═══ Extract to read

Share--Don’t Waste--Your Talent

By Julie Musil, @juliemusil

Part of the Indie Author Series 

 Let’s play the “what if” game, shall we?

What if John Newton, author of the beloved hymn Amazing Grace, kept his thoughts and words to himself? What if he read through those pages, called himself a fool, and then ripped them to pieces?

What if Steve Jobs kept his ideas to himself? What if he tinkered in his garage, creating gadgets that made his own life better, but never summoned the courage to put them on the open market?

What if the inventors of the wheel, electricity, and the lightbulb had a spark of an idea, but stuffed their dreams down? What if they told themselves their inventions were stupid, crazy, not worth anyone’s time?

The world would’ve kept on spinning without these marvels, but imagine how different our lives would be.

Now, what if you have a cool idea? You take a deep breath and courageously pen a piece of work that’s original and fresh. You devour writing advice and tips for getting published. You take a ginormous leap of faith and send that work out to critique partners and freelance editors. Then you take a step that strikes fear in the heart of all writers--you query agents and publishing houses. Rejections pile into your inbox, or you hear nothing but crickets. You tweak your query and bravely send out more. You bite your nails and wait...and wait...and wait.

While you’re waiting, doubt slithers into your mind. You doubt that your idea was any good in the first place. You doubt your abilities as a writer. You wonder why in the heck you ever thought you could pull this off.

Doubt turns to disappointment. Disappointment turns to despair. Despair often leads to giving up on this whole writing thing completely.

My advice to you? Share your talent, don’t waste it.

“But wait,” you may say. “I have zero talent. Agents and editors have rejected my manuscript.”

Just because gatekeepers don’t want to publish it doesn’t mean it isn’t good. Agents and editors passed on The Martian.

Now, I’m not saying that your manuscript, or mine, equates with The Martian. I’m not saying our work holds the same importance as Amazing Grace, the iPhone, or the wheel. What I am saying is that it does no one any good if your work stays on your hard drive.

If we create something from the heart that we think is meaningful and important, our natural inclination is to share it. That’s why we care so much about the finished product, and why it hurts so darn much when we toss our work into the digital wind, only to have it fly back in our faces.

══════
═══ Information provided

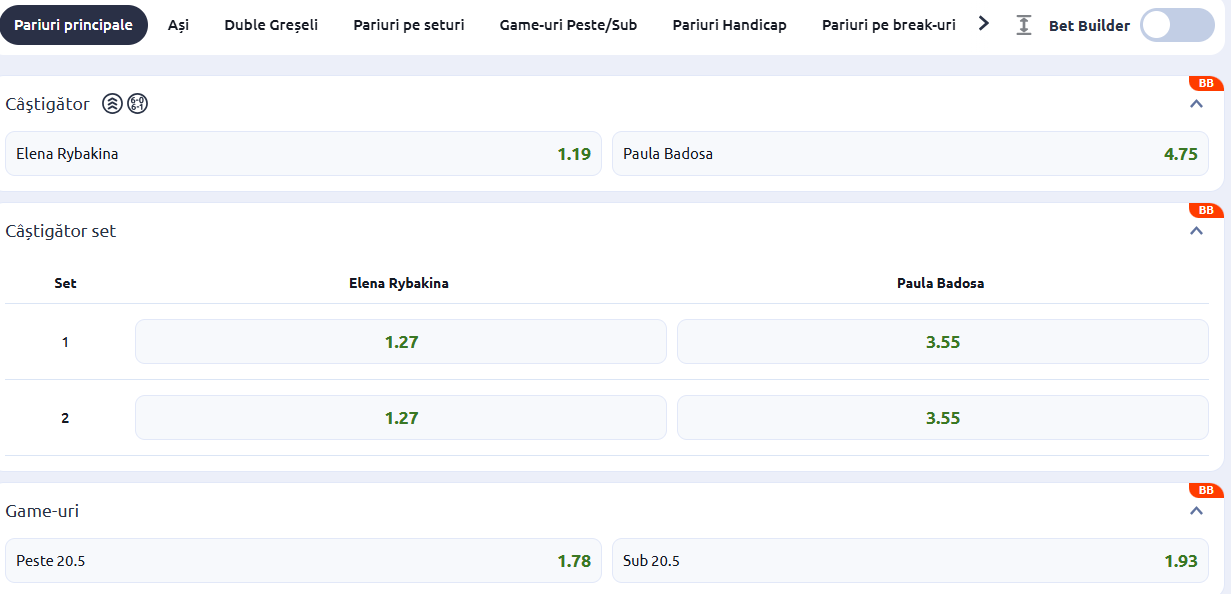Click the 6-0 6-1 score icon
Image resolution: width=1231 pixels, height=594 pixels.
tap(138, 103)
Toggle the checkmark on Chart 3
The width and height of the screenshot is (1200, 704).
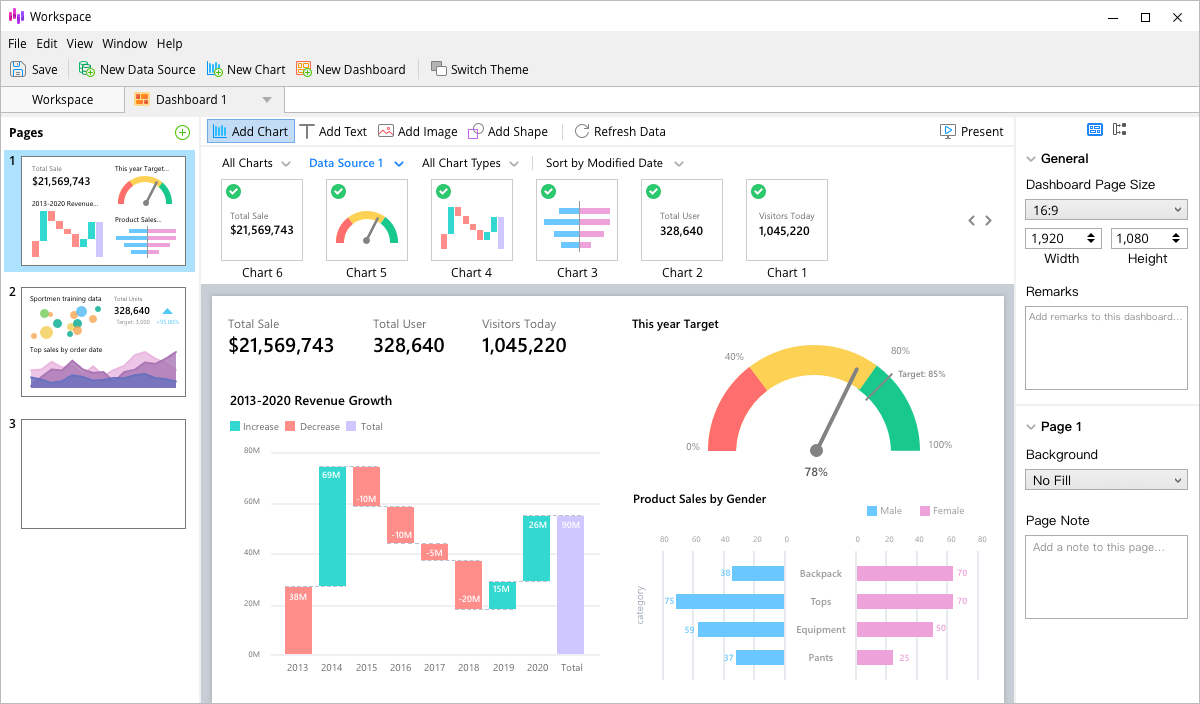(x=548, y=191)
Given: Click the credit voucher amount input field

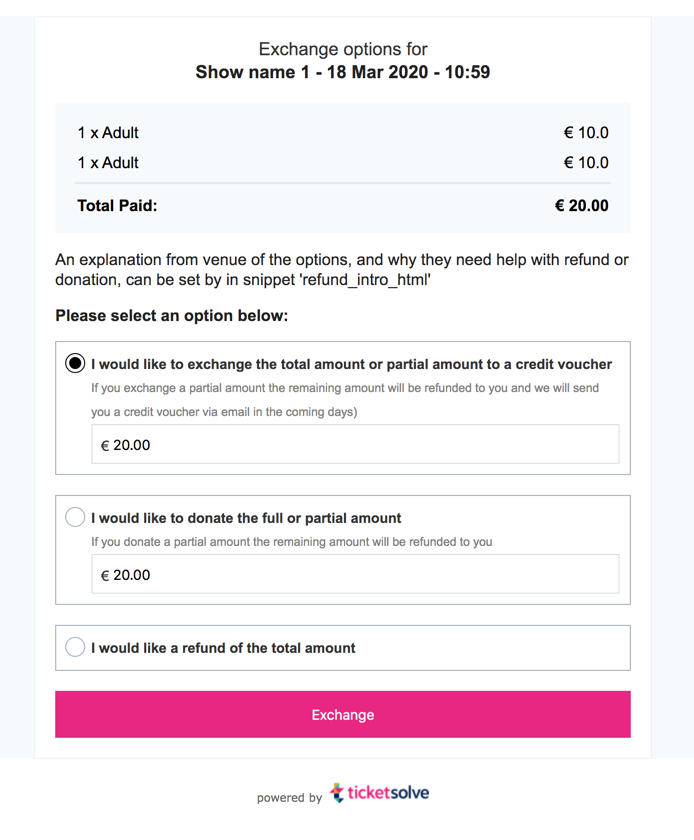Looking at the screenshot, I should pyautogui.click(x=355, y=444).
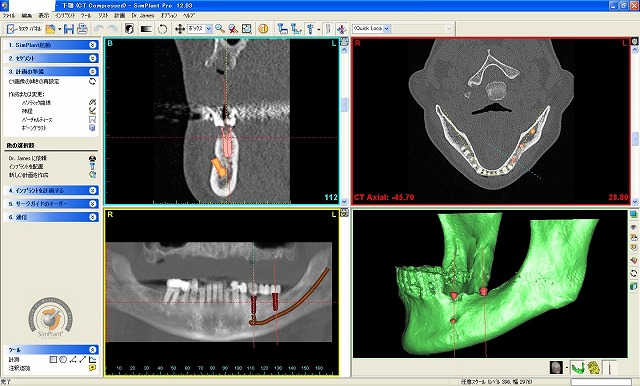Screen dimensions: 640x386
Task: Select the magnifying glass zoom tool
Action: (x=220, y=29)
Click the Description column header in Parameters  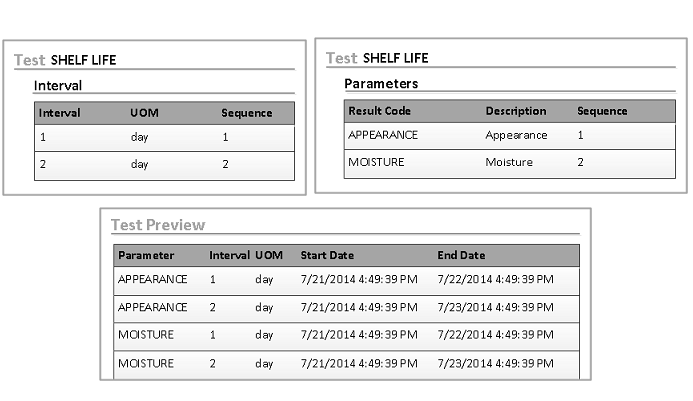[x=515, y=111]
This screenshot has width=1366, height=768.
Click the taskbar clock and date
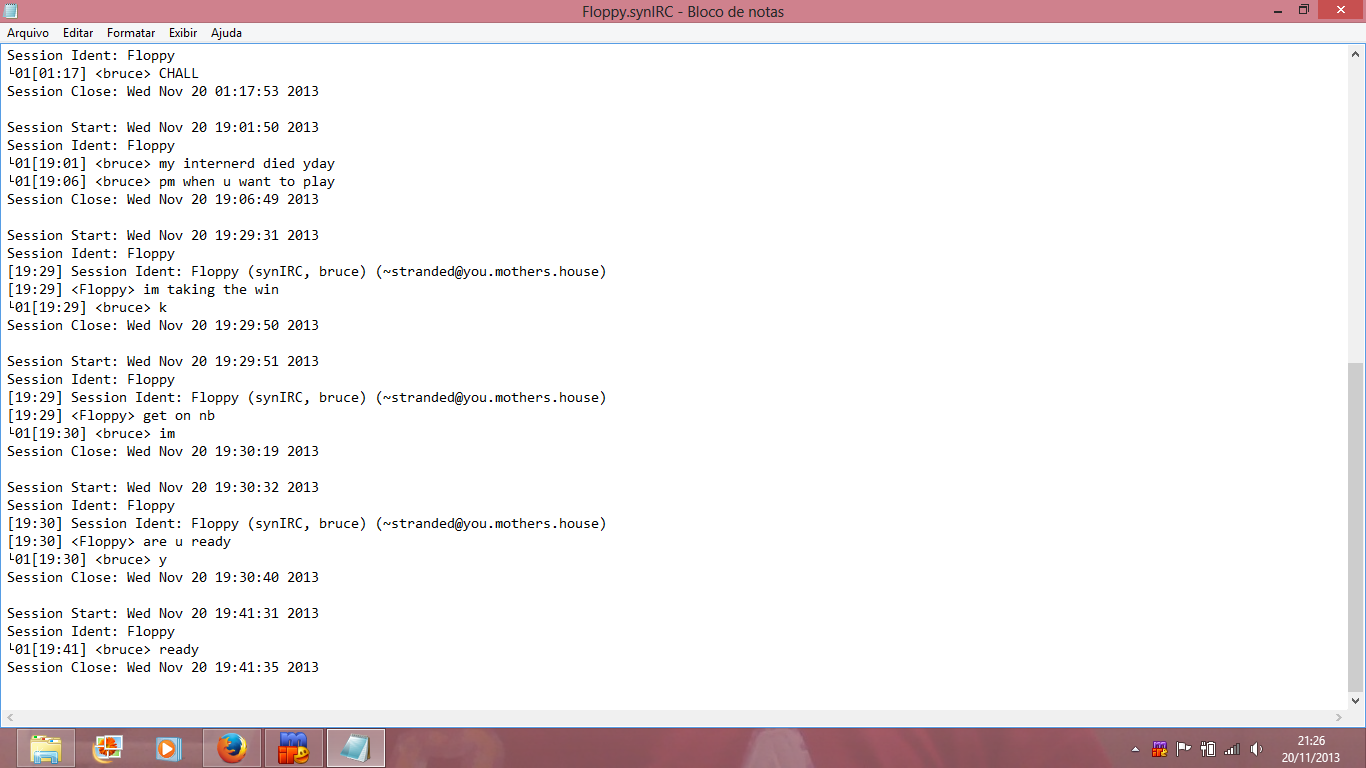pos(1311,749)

══════

Objective 1 — In the essay on sharing talent, identify every invention named in the sentence beginning "What if the inventors of".
Objective 2 — Carry on the essay on sharing talent, beginning immediately after its final sentence.
The entries are separate material and have no connection to the essay on sharing talent.

Expected output 1 — The wheel, electricity, and the lightbulb.

Expected output 2 —
I’ve read manuscripts that are clever, beautiful, and funny that have been rejected. I don’t blame agents and editors for this. They have lists to fill, deadlines to hit, and dollars to make. They’re doing their jobs the best they can.

But nowadays, those rejections don’t have to be the end of a good story. Heck, we can even choose to ignore the whole “tossing queries into the wind” part of publishing.

Indie publishing has opened new doors for writers who are willing to do the hard work of creating a sellable product for an ever-growing reading public. We have the opportunity to invest in ourselves and our stories, and test them on the open market.

Each of us has a voice. We have ideas and stories that demand to be shared with others. If I’m able to share my stories with people who choose to read them, and those people experience escape, joy, and even a wee bit of fear, then I’m content.

You have talent. You have dreams. You have a desire for others to read your work. You’re probably curious about how your book would fare on the open market. There’s only one way to find out, right?

Do yourself and your future readers a favor--share, don’t waste, your talent.

Have you ever considered throwing in the towel after receiving rejection after rejection? Are you indie publishing now? Are you considering it, but you’re unsure if you’ve got what it takes? Please share! 

Julie Musil writes from her rural home in Southern California, where she lives with her husband and three sons. She’s an obsessive reader who loves stories that grab the heart and won’t let go. Her Young Adult novels, The Summer of Crossing Lines and The Boy Who Loved Fire, are available now. For more information, or to stop by an say Hi, please visit Julie on her blog, on Twitter, and on Facebook.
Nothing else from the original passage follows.